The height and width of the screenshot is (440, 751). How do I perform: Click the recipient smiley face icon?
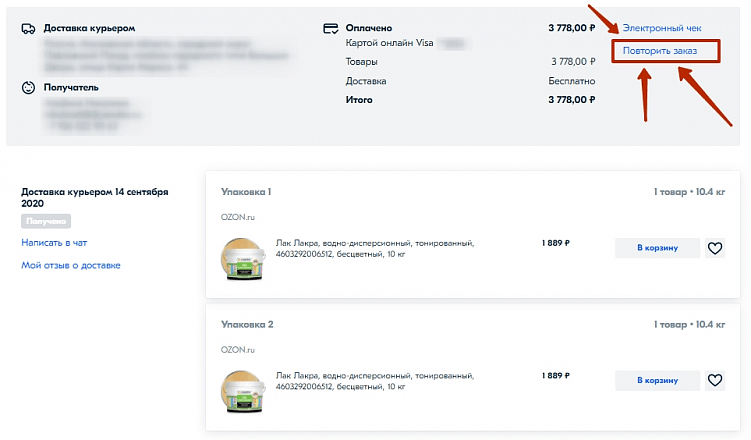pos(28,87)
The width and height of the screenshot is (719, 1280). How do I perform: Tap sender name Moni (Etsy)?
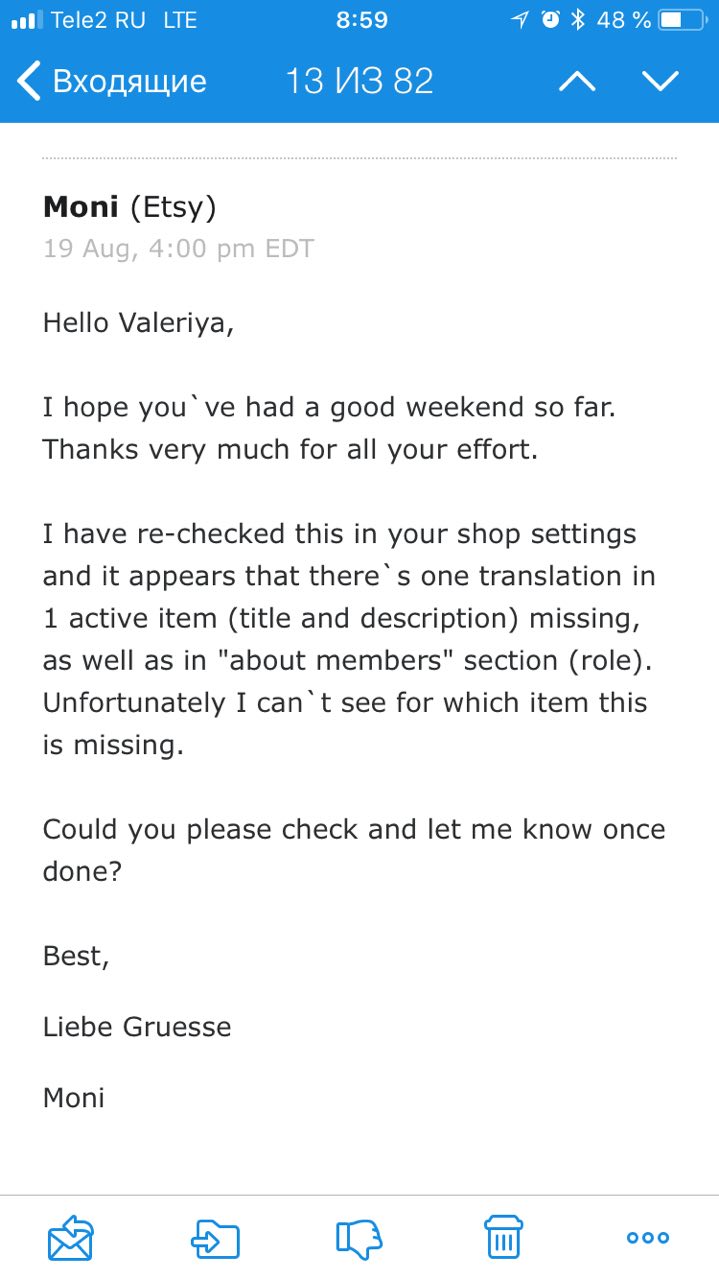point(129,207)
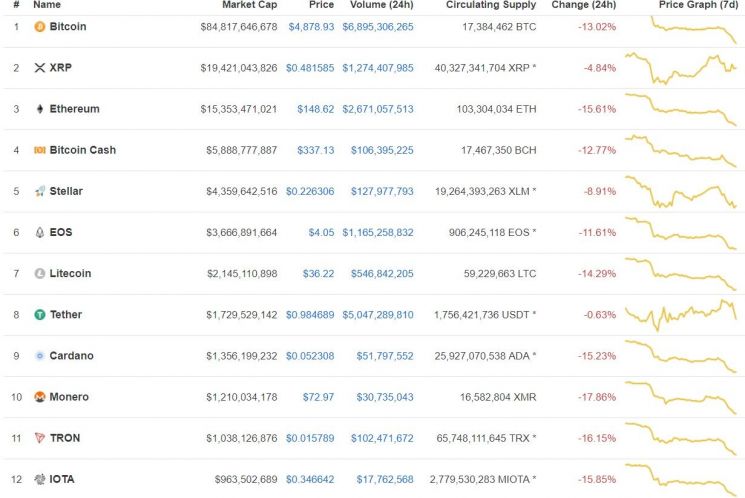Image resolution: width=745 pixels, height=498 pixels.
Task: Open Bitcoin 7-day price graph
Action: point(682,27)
○ ○ ○
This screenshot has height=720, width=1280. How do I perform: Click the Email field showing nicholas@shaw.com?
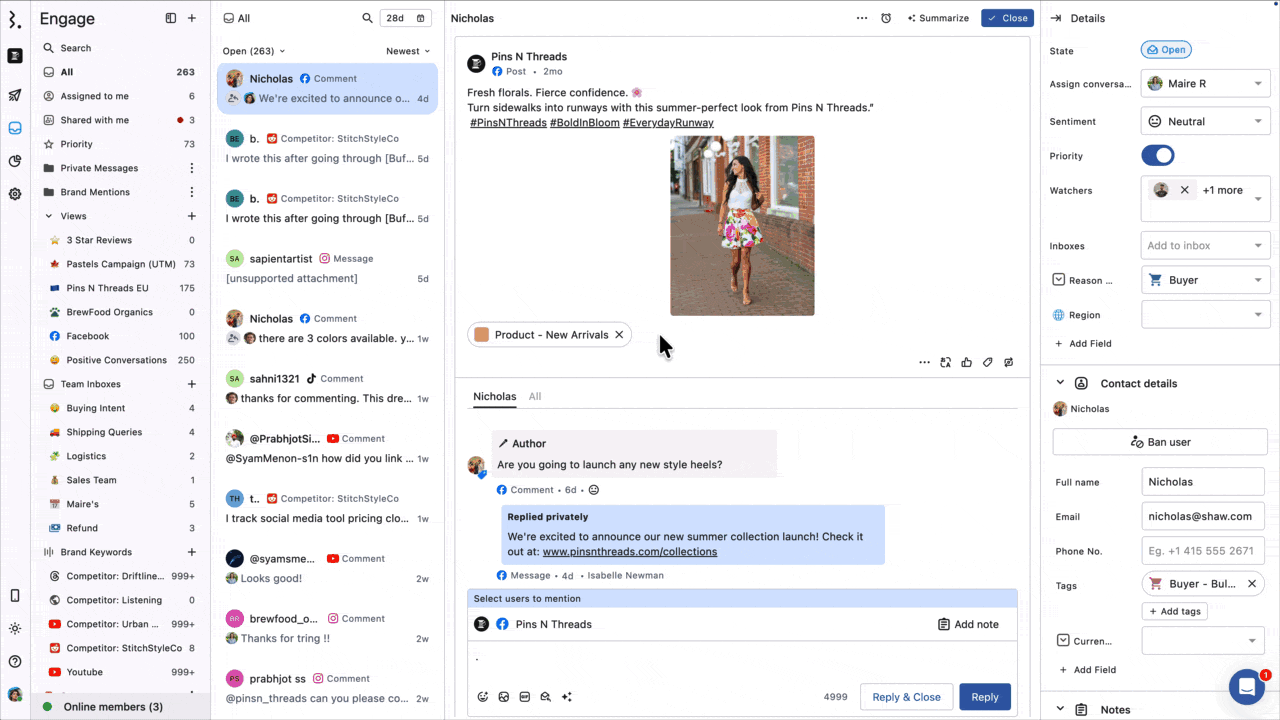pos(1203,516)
○ ○ ○
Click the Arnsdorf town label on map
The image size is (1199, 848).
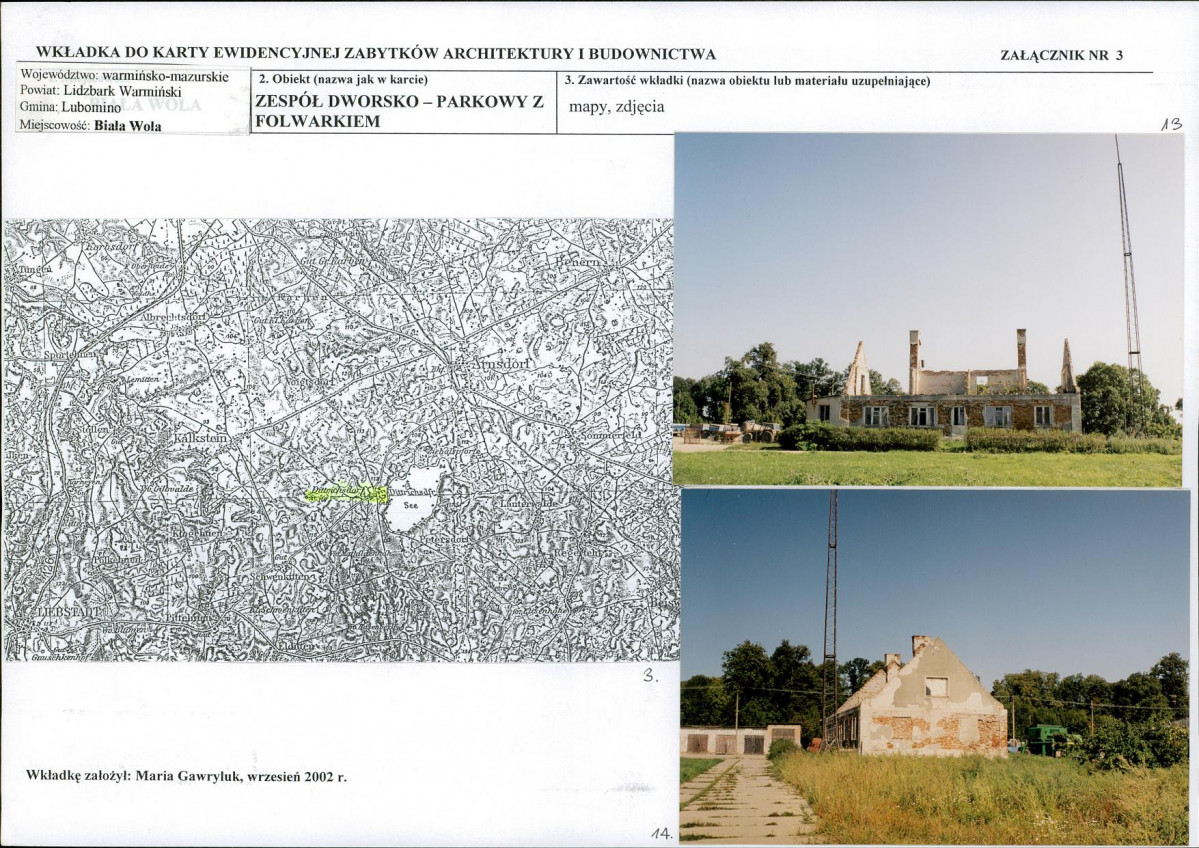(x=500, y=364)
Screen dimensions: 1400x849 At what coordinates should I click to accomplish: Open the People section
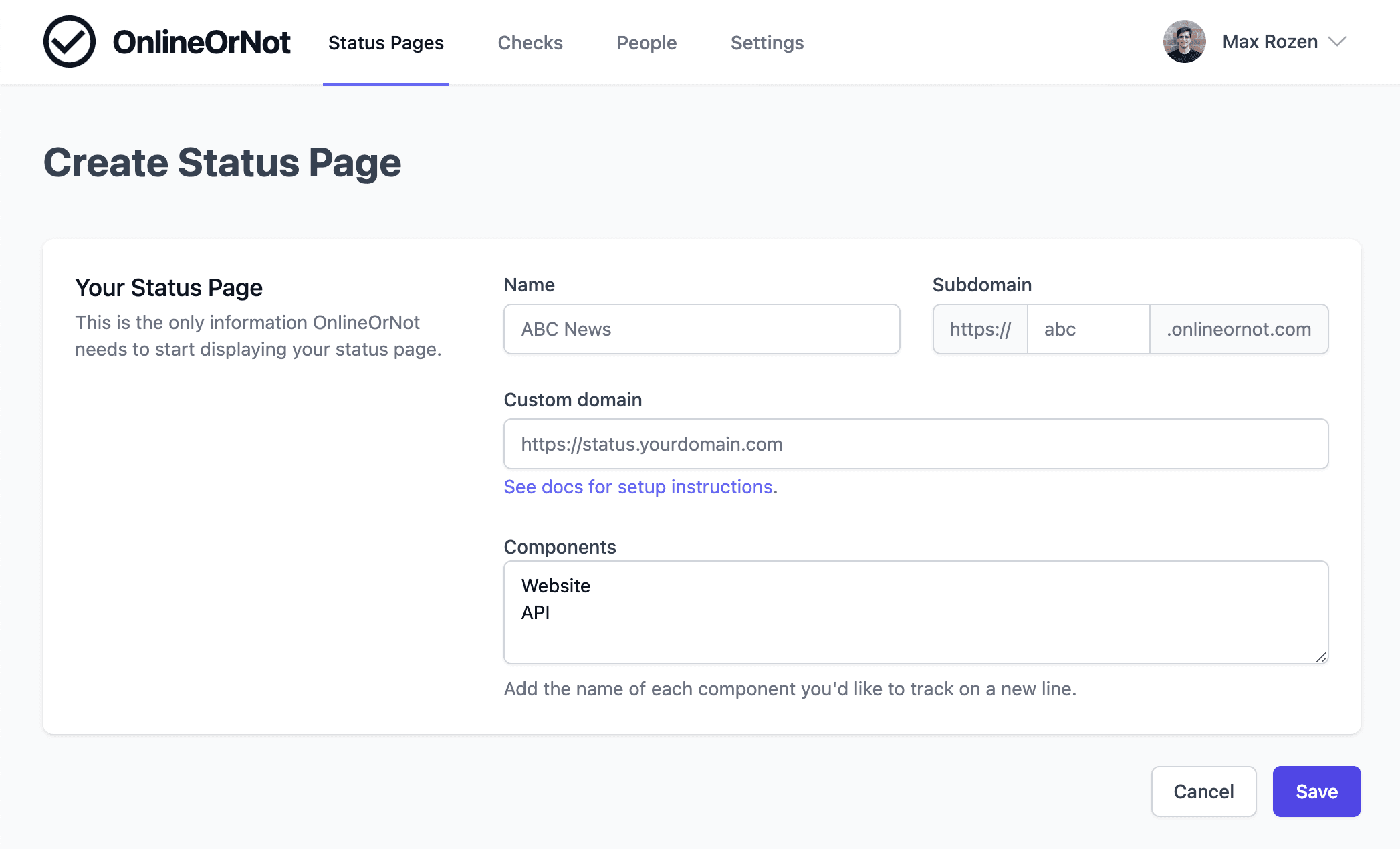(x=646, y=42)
○ ○ ○
Starting with the line that contains "The height and" and going on through the line that contains "Action: point(682,27)", recast those lines of the records as a JSON list of strings, one string per line, with blank lines left out. Leave the pictures out of the answer.

THE RESPONSE:
[
  "The height and width of the screenshot is (440, 751). How do I perform: Click the recipient smiley face icon?",
  "pos(28,87)",
  "The width and height of the screenshot is (719, 1280). How do I perform: Tap sender name Moni (Etsy)?",
  "point(129,207)",
  "Image resolution: width=745 pixels, height=498 pixels.",
  "Task: Open Bitcoin 7-day price graph",
  "Action: point(682,27)"
]